Task prompt:
In the entries that follow, the line with "Image resolution: width=601" opens the range and the line with "You are a computer-use agent. The" closes it; repeat that range exactly, both lines included.

════

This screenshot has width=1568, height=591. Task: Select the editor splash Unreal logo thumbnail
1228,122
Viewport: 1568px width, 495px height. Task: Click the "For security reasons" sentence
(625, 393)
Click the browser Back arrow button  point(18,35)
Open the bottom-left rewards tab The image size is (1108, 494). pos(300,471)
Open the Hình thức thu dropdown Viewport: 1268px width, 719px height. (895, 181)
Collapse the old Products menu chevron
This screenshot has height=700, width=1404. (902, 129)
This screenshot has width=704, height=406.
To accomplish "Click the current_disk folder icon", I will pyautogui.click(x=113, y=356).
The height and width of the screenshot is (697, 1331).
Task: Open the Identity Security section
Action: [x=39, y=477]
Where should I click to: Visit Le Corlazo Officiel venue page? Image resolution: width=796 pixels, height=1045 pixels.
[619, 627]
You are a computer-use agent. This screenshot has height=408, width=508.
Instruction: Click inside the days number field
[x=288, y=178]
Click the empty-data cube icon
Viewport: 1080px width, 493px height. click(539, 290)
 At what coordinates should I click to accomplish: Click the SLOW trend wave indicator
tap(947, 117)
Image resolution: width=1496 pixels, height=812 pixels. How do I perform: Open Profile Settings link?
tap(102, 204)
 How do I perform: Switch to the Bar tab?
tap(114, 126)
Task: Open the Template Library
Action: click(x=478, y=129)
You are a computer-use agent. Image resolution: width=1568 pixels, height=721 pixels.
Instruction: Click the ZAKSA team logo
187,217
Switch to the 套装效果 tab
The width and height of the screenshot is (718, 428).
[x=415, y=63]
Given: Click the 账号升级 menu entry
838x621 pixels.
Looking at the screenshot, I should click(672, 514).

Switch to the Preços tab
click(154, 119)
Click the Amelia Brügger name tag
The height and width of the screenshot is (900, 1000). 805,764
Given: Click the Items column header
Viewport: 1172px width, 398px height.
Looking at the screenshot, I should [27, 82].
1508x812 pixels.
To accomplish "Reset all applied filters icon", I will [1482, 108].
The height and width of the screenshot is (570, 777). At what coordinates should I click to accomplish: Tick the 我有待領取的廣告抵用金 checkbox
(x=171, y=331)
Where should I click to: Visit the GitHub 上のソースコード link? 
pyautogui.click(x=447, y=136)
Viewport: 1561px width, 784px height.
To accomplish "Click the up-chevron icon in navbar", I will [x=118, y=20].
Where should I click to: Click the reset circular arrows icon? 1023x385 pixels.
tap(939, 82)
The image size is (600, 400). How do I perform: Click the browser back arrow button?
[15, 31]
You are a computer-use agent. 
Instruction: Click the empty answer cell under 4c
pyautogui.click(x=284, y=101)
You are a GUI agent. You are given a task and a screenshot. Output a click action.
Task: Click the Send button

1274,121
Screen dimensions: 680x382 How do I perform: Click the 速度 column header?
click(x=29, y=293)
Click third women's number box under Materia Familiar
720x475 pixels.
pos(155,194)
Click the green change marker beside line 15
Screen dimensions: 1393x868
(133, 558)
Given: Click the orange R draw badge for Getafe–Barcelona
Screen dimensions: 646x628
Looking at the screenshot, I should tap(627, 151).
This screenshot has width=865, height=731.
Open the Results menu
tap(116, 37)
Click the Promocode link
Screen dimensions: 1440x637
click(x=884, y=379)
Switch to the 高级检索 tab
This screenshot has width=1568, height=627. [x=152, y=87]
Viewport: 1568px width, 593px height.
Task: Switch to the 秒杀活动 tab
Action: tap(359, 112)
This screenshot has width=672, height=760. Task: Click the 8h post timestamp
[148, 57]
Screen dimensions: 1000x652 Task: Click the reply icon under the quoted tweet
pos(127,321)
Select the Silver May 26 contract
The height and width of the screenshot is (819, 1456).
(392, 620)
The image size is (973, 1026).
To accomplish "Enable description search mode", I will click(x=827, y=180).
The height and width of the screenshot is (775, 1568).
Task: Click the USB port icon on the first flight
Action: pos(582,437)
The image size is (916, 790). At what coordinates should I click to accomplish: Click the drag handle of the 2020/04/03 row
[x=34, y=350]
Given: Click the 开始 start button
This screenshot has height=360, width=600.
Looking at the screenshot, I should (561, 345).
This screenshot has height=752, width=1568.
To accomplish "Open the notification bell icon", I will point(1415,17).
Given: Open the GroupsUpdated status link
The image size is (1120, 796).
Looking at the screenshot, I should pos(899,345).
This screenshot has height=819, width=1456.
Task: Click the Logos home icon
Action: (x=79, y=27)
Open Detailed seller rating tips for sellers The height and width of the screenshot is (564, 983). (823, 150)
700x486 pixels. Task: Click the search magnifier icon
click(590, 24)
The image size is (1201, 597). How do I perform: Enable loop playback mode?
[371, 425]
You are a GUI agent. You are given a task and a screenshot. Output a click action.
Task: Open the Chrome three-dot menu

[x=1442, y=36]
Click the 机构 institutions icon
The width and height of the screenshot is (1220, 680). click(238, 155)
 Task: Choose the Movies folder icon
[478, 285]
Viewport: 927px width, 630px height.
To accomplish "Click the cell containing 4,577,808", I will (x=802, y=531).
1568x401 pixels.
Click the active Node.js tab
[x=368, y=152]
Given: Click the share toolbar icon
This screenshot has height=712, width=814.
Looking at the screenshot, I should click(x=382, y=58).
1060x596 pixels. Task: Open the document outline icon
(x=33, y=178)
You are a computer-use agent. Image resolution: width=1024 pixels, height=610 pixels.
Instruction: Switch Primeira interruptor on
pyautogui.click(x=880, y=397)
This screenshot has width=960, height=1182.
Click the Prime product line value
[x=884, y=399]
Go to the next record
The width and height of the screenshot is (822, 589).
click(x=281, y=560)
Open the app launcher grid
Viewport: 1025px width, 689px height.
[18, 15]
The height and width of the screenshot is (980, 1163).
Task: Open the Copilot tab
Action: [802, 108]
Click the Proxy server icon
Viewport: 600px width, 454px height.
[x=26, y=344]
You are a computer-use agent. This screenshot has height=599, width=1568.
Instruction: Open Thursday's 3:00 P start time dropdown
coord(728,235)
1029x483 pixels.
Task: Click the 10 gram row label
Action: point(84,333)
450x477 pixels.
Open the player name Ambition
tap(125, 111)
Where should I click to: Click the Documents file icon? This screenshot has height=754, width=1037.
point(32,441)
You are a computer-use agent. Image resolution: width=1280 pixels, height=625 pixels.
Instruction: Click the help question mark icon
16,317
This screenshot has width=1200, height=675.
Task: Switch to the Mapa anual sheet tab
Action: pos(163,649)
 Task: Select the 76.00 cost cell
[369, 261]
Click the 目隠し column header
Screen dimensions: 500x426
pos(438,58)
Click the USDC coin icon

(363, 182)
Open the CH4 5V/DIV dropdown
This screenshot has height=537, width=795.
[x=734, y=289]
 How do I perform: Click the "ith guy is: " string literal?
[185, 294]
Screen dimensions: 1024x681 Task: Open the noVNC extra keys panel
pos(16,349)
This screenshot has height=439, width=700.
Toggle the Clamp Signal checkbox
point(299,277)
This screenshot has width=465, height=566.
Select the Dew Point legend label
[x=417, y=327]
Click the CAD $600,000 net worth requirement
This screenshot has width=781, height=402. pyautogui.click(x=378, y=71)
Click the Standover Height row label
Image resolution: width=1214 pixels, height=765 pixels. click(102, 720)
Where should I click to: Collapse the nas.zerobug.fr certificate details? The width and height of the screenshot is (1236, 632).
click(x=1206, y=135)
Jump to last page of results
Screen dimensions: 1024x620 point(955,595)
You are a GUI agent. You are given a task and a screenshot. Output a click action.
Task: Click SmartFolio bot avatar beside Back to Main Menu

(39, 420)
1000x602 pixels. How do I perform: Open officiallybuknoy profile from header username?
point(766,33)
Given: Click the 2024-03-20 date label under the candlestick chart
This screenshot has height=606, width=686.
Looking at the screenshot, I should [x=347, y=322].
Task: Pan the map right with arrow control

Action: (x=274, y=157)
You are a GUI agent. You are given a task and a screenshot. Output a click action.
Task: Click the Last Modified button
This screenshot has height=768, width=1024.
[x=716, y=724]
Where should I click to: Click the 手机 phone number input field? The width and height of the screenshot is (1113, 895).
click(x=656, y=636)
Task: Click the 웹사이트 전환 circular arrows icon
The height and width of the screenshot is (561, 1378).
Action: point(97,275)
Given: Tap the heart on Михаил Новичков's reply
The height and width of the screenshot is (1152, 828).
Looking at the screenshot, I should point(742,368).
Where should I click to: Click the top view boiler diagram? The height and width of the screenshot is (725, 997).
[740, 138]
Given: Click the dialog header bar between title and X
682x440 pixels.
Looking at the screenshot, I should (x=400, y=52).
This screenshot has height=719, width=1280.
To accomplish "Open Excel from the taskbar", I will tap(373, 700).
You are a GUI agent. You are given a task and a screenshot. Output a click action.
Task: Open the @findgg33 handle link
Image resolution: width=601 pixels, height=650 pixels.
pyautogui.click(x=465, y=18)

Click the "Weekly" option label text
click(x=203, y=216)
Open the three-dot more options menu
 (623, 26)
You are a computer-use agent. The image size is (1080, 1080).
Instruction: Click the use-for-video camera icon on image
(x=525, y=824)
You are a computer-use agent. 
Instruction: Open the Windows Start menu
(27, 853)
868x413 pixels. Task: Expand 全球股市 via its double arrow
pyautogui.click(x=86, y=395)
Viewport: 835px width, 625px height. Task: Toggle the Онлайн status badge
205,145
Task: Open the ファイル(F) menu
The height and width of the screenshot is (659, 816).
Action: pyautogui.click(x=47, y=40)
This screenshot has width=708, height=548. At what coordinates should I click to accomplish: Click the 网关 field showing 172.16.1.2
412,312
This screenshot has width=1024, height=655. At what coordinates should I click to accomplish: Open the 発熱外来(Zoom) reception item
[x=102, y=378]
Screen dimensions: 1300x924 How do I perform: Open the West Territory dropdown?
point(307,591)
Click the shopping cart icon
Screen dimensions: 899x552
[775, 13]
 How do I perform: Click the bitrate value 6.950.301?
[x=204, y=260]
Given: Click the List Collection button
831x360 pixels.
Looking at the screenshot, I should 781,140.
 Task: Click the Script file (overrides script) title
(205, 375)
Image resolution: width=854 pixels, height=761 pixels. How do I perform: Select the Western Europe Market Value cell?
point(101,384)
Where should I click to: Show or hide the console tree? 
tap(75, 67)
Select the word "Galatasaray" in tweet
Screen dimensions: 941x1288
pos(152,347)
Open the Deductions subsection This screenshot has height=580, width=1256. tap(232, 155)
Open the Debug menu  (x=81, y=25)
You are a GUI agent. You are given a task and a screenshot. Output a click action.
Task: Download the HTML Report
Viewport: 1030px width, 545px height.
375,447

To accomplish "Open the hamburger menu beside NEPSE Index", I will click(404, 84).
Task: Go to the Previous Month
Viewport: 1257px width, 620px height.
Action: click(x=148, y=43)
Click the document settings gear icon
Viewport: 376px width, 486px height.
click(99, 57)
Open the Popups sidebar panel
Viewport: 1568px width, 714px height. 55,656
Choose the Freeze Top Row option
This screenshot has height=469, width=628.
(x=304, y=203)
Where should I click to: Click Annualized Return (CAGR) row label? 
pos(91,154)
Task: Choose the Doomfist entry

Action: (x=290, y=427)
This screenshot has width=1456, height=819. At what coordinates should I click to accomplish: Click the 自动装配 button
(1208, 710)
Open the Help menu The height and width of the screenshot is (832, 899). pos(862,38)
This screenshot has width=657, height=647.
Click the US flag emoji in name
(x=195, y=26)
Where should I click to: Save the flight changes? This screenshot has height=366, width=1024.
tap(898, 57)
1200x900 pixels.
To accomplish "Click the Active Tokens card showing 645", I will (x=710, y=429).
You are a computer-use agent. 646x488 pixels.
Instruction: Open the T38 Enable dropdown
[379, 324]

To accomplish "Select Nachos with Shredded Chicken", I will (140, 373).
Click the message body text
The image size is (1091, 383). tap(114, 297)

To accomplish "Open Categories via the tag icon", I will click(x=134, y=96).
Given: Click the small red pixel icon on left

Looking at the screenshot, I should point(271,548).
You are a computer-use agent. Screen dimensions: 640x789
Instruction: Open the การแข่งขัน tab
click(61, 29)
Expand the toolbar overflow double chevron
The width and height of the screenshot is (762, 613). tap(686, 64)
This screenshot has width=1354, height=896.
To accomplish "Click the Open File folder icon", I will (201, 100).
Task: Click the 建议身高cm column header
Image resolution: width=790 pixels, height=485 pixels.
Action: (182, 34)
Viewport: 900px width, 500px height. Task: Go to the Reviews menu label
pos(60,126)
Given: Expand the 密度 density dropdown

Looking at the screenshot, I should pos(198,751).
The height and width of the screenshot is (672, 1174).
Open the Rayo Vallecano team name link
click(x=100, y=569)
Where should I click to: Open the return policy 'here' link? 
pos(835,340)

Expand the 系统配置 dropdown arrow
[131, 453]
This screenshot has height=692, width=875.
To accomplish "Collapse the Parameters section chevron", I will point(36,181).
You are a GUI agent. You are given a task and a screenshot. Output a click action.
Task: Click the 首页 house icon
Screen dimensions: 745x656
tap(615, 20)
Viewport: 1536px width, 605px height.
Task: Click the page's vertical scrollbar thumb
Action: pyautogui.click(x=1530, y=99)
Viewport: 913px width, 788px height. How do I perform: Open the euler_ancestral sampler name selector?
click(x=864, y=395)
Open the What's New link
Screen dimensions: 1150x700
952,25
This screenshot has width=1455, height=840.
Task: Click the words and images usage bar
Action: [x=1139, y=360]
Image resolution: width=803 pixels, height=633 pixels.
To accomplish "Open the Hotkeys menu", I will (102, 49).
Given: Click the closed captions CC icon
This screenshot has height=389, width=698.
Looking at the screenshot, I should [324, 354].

════

Reply to the exercise:
Image resolution: width=601 pixels, height=650 pixels.
pyautogui.click(x=465, y=18)

Click the "Weekly" option label text
click(x=203, y=216)
Open the three-dot more options menu
 (623, 26)
You are a computer-use agent. The image size is (1080, 1080).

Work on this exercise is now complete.